Write out the data again exactly, skipping every picture.
──────────────────────────────
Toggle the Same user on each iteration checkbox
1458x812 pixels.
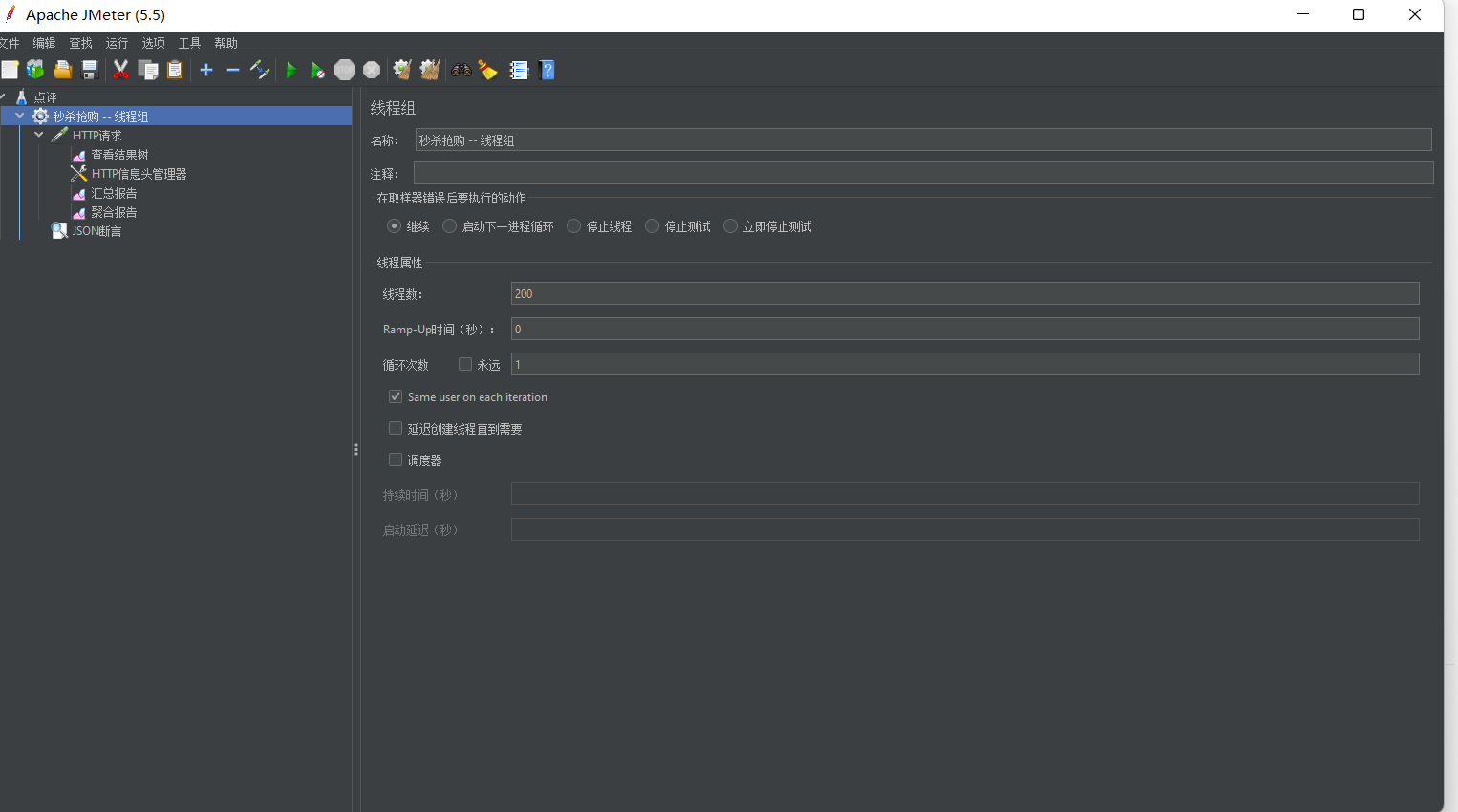(396, 396)
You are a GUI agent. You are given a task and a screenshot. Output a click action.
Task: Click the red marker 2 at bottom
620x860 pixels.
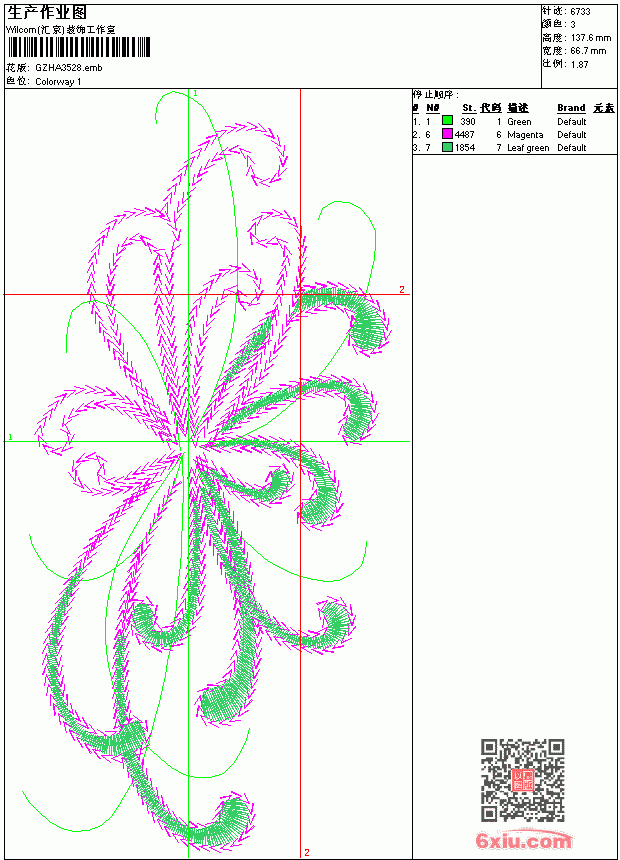tap(307, 852)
──────────────────────────────
:: Answer box ::
Toggle the Same user on each iteration checkbox
1458x812 pixels.
(396, 396)
You are a GUI agent. You are given a task and a screenshot. Output a click action.
Task: Click the red marker 2 at bottom
620x860 pixels.
tap(307, 852)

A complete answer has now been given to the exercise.